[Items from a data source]
----
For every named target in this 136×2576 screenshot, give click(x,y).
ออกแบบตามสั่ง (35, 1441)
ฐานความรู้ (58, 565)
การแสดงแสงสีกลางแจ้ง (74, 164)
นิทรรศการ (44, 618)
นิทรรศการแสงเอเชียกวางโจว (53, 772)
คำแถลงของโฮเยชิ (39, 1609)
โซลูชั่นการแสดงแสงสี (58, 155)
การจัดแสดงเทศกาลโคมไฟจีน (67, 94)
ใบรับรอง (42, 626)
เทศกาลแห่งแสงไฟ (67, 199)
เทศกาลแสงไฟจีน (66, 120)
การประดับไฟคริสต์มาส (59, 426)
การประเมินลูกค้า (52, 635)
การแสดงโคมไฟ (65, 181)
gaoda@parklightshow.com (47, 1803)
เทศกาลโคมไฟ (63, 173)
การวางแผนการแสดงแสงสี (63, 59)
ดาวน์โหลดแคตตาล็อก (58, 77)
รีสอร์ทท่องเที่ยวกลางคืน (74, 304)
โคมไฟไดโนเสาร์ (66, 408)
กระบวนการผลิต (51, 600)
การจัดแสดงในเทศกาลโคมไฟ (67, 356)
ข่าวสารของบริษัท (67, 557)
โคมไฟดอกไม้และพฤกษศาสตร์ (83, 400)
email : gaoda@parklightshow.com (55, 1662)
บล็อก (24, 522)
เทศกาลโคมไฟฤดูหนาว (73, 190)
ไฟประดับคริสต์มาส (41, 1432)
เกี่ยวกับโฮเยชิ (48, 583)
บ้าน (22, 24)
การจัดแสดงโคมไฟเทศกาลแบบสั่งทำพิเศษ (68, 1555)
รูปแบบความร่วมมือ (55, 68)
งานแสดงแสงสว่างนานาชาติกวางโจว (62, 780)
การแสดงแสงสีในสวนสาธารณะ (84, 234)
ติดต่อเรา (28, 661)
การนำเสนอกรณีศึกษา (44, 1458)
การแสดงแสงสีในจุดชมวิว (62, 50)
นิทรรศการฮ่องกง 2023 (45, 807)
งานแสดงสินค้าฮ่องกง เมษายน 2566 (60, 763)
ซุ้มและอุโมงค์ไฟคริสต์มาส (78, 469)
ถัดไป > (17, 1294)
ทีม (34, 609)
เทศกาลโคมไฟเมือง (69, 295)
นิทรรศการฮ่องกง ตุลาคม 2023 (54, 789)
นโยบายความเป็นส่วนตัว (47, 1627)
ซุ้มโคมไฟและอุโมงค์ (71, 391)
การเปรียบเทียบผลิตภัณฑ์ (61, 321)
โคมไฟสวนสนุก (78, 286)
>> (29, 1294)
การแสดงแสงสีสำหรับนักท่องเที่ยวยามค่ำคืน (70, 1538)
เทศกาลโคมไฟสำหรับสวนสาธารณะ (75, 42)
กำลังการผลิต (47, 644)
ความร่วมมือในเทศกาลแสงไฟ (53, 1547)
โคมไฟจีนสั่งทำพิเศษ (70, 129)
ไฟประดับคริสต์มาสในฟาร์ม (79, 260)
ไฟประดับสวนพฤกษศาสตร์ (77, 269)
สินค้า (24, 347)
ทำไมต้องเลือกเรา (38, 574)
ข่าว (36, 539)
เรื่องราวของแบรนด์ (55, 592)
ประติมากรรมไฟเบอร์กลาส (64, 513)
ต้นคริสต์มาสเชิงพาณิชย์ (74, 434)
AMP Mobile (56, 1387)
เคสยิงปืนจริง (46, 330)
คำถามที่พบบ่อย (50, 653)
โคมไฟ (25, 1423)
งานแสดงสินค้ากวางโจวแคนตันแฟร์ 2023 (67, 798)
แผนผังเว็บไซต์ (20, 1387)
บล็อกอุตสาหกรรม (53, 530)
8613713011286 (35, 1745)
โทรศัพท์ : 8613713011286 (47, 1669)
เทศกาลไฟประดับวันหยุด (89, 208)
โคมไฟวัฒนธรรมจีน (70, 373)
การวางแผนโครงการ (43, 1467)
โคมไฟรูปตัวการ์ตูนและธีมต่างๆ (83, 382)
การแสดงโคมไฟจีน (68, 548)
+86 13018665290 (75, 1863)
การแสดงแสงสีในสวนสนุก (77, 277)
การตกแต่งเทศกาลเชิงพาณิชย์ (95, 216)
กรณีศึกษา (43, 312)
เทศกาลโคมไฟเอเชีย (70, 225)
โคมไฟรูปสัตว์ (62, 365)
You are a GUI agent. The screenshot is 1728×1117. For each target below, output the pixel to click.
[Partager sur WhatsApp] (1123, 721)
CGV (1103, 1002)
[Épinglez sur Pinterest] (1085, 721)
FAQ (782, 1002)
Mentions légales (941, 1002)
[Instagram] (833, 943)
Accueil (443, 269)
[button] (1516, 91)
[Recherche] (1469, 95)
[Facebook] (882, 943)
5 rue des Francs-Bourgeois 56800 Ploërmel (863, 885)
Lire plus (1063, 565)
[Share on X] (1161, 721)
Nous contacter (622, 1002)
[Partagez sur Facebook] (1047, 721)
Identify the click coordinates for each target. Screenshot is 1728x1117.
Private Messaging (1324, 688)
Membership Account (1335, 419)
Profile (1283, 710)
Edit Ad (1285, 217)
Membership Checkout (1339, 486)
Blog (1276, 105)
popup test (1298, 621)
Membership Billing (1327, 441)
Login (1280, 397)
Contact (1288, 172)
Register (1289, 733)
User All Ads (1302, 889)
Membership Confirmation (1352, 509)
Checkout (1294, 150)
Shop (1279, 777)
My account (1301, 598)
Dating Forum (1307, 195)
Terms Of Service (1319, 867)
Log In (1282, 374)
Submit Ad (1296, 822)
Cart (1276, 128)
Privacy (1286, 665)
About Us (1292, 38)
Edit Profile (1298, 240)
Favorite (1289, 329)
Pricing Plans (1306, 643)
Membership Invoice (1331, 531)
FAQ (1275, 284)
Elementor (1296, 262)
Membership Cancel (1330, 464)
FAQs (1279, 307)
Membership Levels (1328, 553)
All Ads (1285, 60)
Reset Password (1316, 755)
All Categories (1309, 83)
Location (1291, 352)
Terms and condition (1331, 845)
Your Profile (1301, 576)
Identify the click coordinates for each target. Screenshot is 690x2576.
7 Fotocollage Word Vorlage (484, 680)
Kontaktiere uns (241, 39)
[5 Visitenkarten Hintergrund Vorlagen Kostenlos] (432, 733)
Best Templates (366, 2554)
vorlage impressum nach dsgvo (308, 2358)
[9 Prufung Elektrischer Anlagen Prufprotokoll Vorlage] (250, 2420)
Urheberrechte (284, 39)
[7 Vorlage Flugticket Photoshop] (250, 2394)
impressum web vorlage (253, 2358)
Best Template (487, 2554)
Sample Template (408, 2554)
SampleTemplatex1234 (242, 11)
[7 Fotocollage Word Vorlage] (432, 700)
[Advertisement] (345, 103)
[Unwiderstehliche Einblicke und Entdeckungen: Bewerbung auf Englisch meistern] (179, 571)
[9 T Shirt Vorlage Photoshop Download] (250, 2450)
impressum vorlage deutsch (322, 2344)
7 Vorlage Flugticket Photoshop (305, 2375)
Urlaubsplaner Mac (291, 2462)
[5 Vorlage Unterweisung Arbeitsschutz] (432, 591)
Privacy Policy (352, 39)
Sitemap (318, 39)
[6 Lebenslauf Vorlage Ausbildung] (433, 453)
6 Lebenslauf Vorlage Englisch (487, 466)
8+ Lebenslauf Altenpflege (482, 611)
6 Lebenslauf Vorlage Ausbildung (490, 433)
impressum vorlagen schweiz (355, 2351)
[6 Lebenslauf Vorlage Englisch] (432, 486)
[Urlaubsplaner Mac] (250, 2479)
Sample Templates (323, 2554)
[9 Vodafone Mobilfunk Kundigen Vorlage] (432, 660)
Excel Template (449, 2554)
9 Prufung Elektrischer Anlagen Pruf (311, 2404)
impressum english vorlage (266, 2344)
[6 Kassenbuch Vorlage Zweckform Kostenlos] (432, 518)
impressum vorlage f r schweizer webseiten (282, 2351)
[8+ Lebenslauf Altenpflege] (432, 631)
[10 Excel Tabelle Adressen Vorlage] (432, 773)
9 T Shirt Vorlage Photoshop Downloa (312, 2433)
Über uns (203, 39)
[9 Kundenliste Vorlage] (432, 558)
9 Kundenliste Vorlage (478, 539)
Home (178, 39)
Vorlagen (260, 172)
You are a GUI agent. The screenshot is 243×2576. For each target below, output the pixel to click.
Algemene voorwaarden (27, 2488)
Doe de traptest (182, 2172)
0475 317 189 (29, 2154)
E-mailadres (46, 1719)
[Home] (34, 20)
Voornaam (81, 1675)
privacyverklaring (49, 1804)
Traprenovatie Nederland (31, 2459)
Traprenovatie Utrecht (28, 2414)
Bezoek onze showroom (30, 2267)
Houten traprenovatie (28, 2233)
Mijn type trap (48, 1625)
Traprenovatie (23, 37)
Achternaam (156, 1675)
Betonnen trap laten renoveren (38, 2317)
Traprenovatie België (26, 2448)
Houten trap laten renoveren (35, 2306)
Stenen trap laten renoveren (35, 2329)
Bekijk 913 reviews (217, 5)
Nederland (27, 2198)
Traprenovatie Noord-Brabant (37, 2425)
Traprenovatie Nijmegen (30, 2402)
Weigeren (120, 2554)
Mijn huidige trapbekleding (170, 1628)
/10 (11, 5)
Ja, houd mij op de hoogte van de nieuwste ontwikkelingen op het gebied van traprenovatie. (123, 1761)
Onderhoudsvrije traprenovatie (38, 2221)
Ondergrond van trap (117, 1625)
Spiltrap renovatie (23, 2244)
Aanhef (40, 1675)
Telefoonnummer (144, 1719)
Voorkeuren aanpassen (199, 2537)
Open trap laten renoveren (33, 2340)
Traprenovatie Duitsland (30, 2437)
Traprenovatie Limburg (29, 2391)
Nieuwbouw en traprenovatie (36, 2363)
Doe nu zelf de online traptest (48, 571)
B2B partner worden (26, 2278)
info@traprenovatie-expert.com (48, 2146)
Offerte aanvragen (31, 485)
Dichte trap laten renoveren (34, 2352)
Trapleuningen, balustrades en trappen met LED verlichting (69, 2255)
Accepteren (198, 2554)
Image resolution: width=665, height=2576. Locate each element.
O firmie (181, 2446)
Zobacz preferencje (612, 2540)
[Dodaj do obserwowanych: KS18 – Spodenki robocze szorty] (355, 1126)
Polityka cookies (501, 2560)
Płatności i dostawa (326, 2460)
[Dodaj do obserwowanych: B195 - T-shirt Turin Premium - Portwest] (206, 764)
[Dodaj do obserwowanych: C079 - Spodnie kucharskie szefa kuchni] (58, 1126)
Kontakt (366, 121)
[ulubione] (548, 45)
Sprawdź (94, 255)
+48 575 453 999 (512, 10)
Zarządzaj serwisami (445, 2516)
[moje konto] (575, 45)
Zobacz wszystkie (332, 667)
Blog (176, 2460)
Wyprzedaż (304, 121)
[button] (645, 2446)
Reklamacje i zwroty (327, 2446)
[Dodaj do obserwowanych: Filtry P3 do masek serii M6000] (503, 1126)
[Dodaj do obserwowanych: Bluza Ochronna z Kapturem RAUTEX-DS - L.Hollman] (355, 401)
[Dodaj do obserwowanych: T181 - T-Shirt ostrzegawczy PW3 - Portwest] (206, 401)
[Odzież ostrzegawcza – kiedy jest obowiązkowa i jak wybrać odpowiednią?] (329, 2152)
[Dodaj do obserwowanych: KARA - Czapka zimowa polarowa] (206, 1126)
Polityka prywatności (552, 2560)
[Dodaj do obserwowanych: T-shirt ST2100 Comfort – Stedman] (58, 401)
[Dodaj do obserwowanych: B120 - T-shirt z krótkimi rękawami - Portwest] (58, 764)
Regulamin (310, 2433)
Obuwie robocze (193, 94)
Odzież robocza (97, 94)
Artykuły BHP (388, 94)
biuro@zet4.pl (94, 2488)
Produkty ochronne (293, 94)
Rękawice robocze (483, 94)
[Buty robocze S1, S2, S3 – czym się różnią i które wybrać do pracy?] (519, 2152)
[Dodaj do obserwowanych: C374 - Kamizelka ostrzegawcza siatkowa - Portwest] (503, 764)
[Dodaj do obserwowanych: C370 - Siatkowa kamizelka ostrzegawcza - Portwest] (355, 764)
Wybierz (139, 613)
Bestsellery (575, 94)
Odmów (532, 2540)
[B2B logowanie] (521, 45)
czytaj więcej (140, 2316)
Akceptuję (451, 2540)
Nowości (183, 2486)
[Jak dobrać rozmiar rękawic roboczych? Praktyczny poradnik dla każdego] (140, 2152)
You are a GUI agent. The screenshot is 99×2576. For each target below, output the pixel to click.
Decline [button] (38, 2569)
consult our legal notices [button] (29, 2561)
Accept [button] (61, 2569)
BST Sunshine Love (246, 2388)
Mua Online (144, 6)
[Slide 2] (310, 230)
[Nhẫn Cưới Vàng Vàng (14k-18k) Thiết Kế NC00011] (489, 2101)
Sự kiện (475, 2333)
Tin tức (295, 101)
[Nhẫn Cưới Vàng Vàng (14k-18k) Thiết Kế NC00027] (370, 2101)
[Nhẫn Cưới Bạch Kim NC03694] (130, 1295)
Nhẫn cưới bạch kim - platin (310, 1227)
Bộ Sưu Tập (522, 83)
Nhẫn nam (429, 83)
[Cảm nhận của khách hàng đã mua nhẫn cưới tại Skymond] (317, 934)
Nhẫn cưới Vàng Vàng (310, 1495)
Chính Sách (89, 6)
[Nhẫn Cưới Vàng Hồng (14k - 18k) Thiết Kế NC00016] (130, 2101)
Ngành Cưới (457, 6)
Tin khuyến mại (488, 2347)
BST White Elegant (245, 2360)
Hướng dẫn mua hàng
----
▶ _Exercise requirements_:
The entries above hold a line with "การประเมินลูกค้า (52, 635)" and a later line with "เทศกาลโคมไฟฤดูหนาว (73, 190)". Write out exactly those lines and all lines between, nothing more.

▶ _Reply to the task_:
การประเมินลูกค้า (52, 635)
การแสดงโคมไฟ (65, 181)
gaoda@parklightshow.com (47, 1803)
เทศกาลโคมไฟ (63, 173)
การวางแผนการแสดงแสงสี (63, 59)
ดาวน์โหลดแคตตาล็อก (58, 77)
รีสอร์ทท่องเที่ยวกลางคืน (74, 304)
โคมไฟไดโนเสาร์ (66, 408)
กระบวนการผลิต (51, 600)
การจัดแสดงในเทศกาลโคมไฟ (67, 356)
ข่าวสารของบริษัท (67, 557)
โคมไฟดอกไม้และพฤกษศาสตร์ (83, 400)
email : gaoda@parklightshow.com (55, 1662)
บล็อก (24, 522)
เทศกาลโคมไฟฤดูหนาว (73, 190)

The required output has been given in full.